▶ **WRITTEN REQUEST**
Lay out the lines of the listing below as a numbered list, from the line with "At what coordinates" to the line with "pos(798,15)", leaving out any blank lines and the pictures.

+++ DATA FOR THIS TASK +++

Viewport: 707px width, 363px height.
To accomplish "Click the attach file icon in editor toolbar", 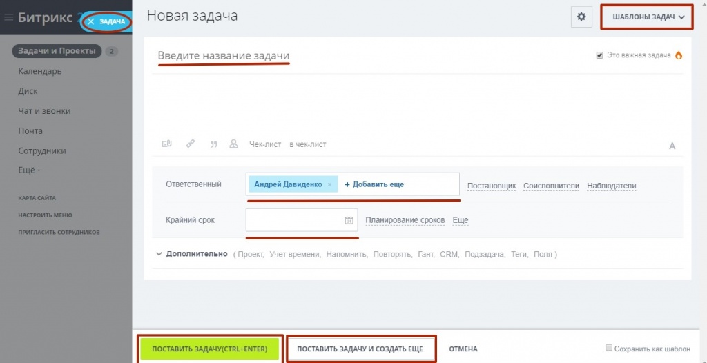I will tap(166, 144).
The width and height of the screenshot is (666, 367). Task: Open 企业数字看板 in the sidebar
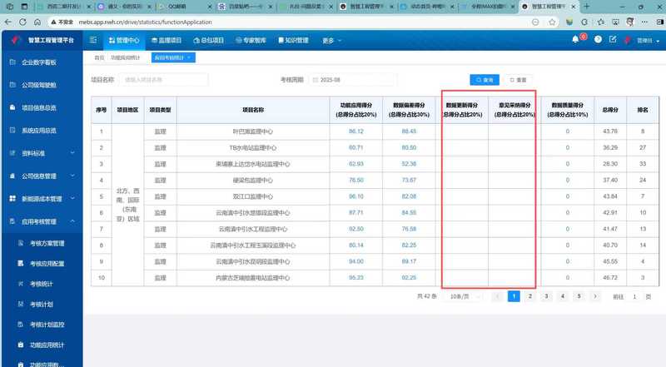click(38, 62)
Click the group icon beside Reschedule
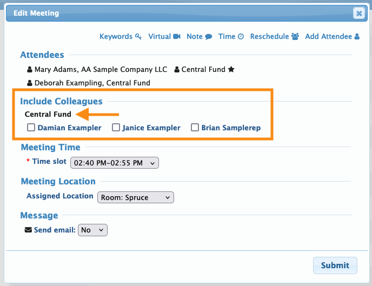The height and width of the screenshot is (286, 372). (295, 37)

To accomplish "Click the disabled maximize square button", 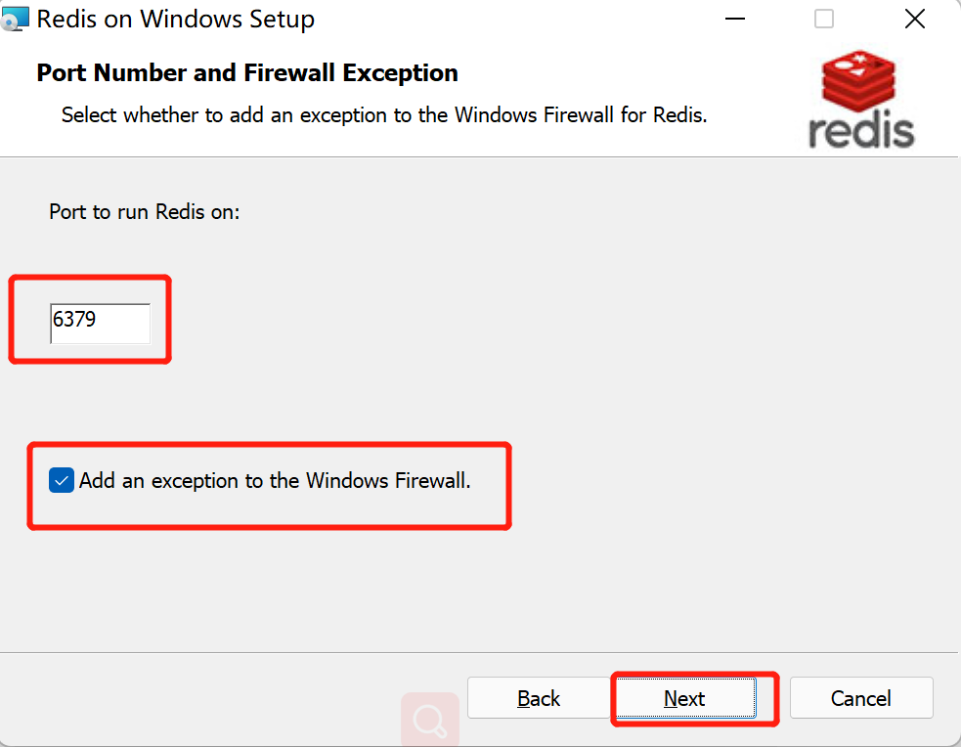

+++
+++ DATA FOR THIS TASK +++

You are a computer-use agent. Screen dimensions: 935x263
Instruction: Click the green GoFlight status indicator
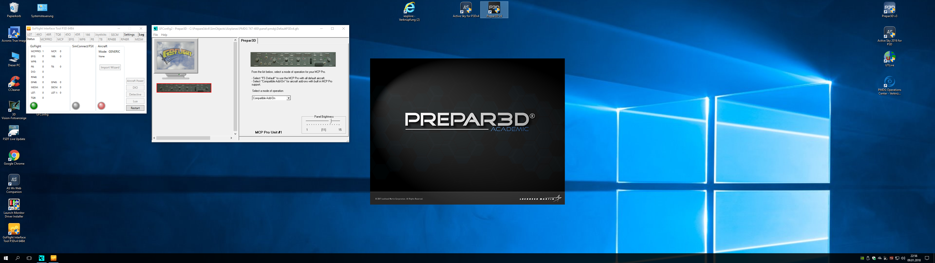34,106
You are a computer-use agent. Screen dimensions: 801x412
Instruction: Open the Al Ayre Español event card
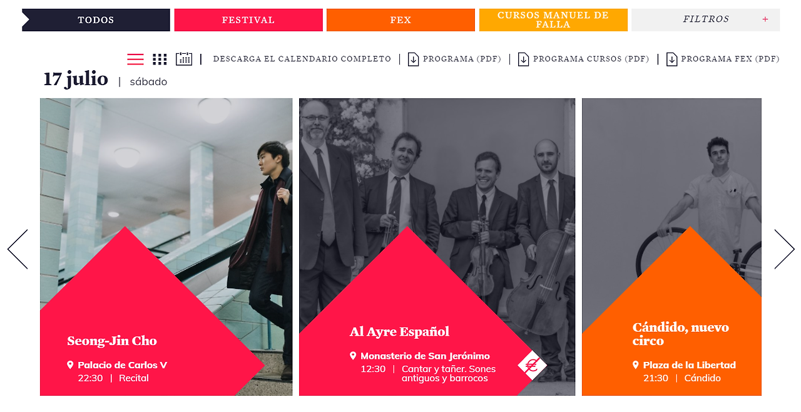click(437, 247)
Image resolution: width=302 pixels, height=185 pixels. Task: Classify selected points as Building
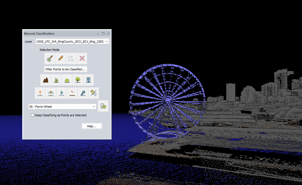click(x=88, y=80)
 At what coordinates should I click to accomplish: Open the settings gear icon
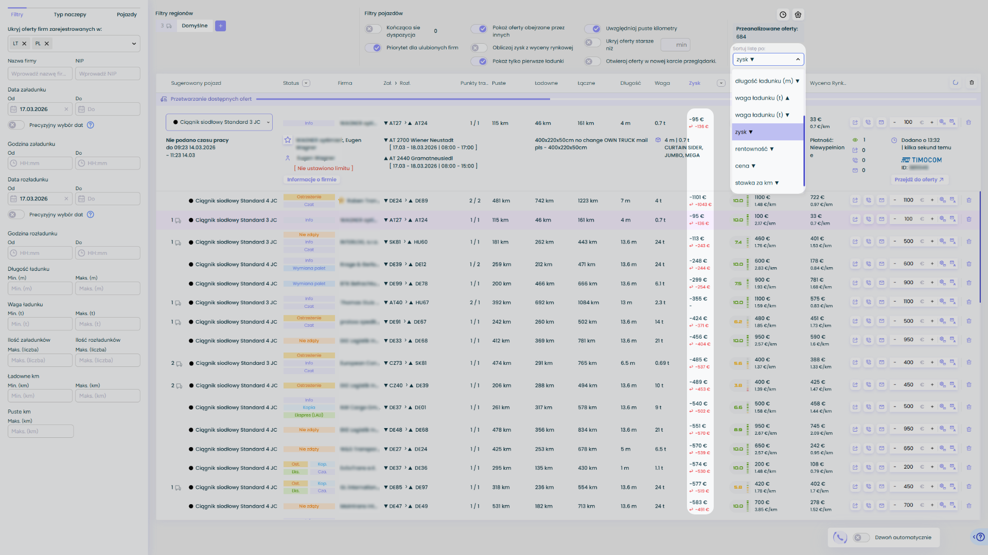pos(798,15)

+++
+++ DATA FOR THIS TASK +++

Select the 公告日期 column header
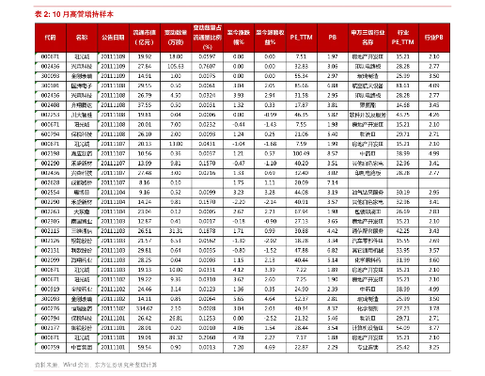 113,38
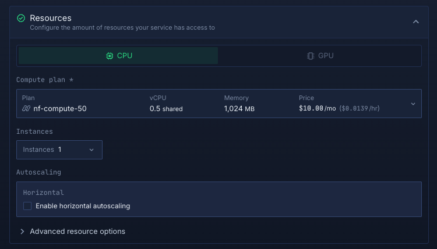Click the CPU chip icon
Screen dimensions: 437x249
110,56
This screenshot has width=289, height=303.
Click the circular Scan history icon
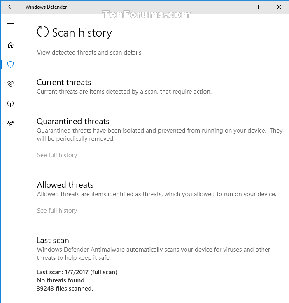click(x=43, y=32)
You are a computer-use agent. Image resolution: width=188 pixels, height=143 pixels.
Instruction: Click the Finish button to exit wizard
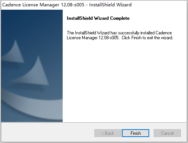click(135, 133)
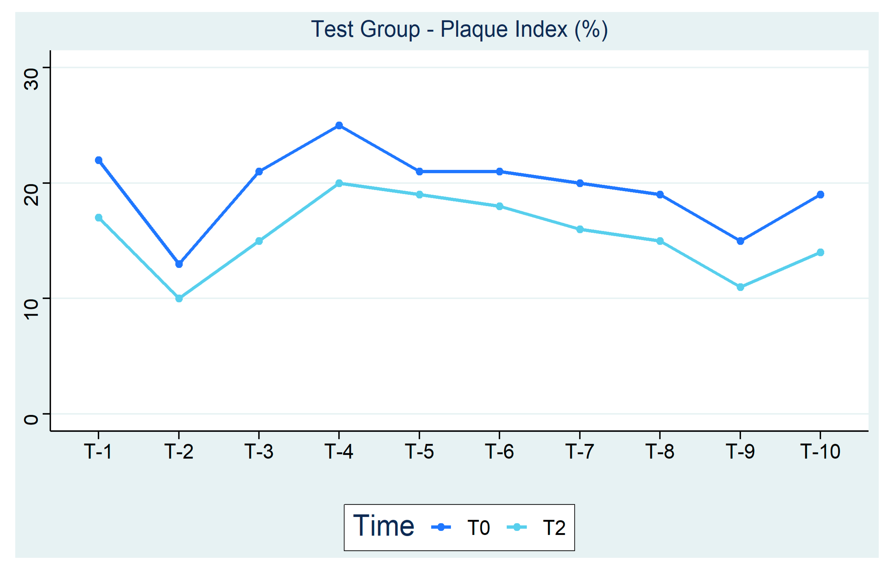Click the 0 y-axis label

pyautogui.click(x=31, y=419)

+++

▶ **TASK SOLUTION**
1.  At what coordinates should I click to accomplish: Open the settings gear icon
2. pos(798,15)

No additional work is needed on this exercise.